In a light-filled studio in South Williamsburg, Alan Saret studies the thin web that an intruding insect had spun across the spines of a cactus. The constellation of almost invisible threads harmonises with the sculptures of wire arranged around the room—hanging from the ceiling, tacked to walls, and stretched across the floor.
This is where Saret has lived and worked for more than 40 years, where he has relentlessly meted out his artistic practice and personal philosophy, influenced by his travels in India, his study of spirituality from around the world, geometry and environmentalism. Saret creates sculptures with flexible materials, composed of wire and other ‘non-art’ mediums, alongside coloured pencil drawings, time pieces and language studies.
Saret focuses on the ways inorganic materials can seemingly take on organic qualities, a focus which elides easy definition within the art world. Sculptures are representative, but not by artist intent alone. In Flame Aura (1986), hundreds if not thousands of brilliant wires are looped repeatedly. The sculpture was never intended to be representational, rather its form flowed from the chorus of loops, to become like a tongue of flame. Similarly, in Zinc Cloud, (1967/1990) sheets of chicken wire, folded over one another imbue a sharp and angular material with lightness. For Saret, archetypal methods of joining materials, such as looping, twisting and knotting, unlock infinite possibilities. Wire networks emerge with an organic logic, recalling chemical bonds, synapses, and constellations, among many others.

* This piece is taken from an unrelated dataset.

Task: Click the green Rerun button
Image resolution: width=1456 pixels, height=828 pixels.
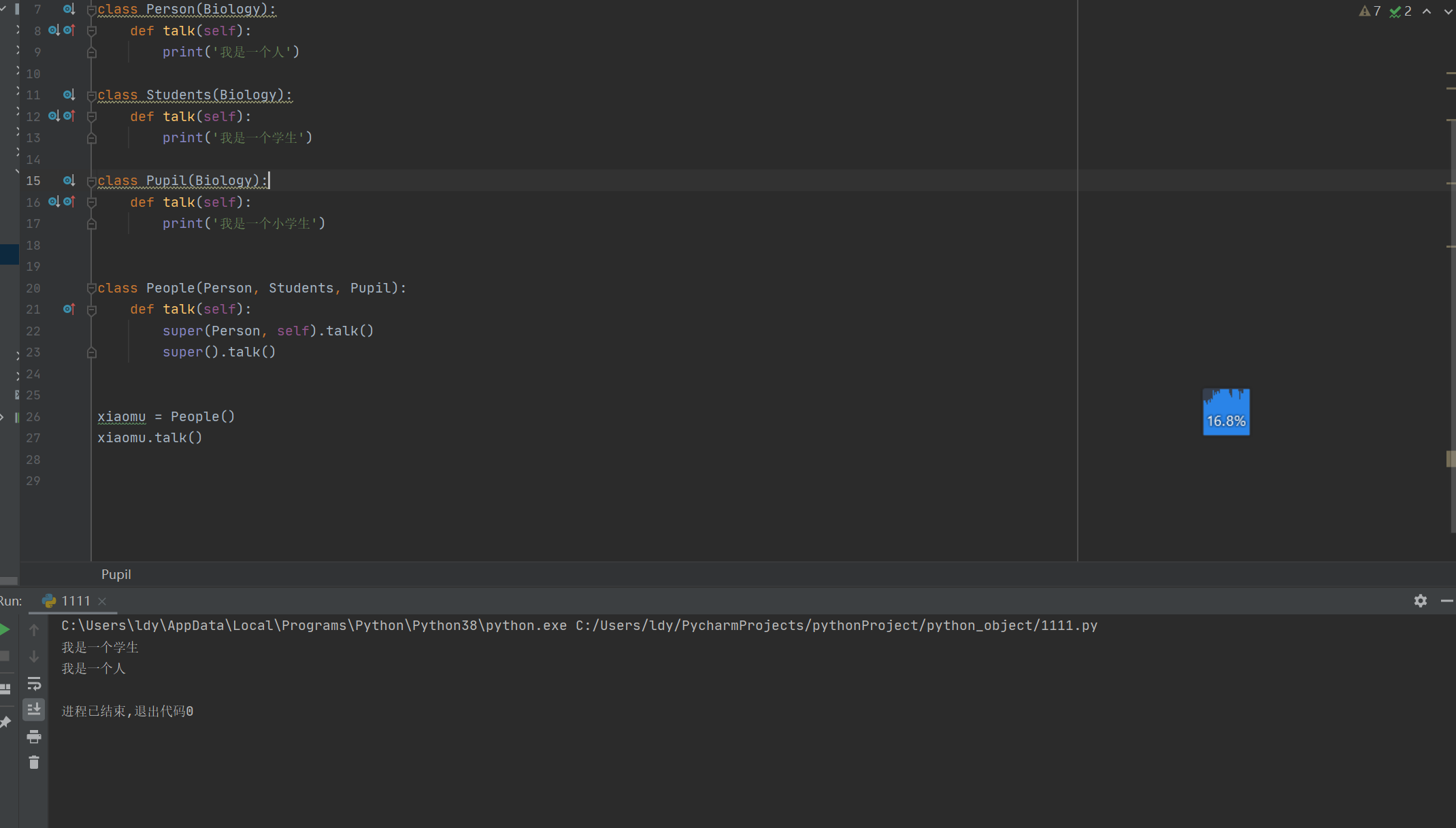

To Saret, these sculptures develop intimate alliances with the space in and around them, and with each other. It is as if Saret conjures life from his inanimate materials: this process can be described as ‘ensoulment,’ a term he has used in titles of numerous works on paper.In his drawing, Saret is similarly attuned, searching for a balance between spontaneity and artistic intent. In the process of ‘gang drawing,’ Saret grips a “gang” of coloured pencils. His movements with the pencil are as elemental as his sculptural construction methods, at times sweeping across the paper, or making angular, geometric marks, other times rolling the pencils in his hand, producing clusters of marks. In this encounter, order and chaos engage. The pencils seem to have a will of their own. Saret can choose the colour and paper, but, as in all of his work, he divests himself of total artistic control—instead, he becomes a participant in a life cycle of the material and spiritual world; a student of its rhythms and secrets.
The exhibition will be accompanied by a new publication of Saret’s poetry, Alphabetaka, and a reprint of Alan Saret: Matter Into Aether, (1982) which features an essay by Klaus Kertess.












Alan Saret’s practice includes sculpture, drawing, painting, architecture, geometry study, writing, language study, and music. He is best known for creating sculptures with flexible materials, composed of wire and other ‘non-art’ mediums. After a three-year sojourn in India in early 1970s where he focused on the spiritual and metaphysical, Saret’s approach to spatiality shifted to three-dimensional wire networks that explore the domain between order and disorder—leading to penetrated constructions that seem to come alive.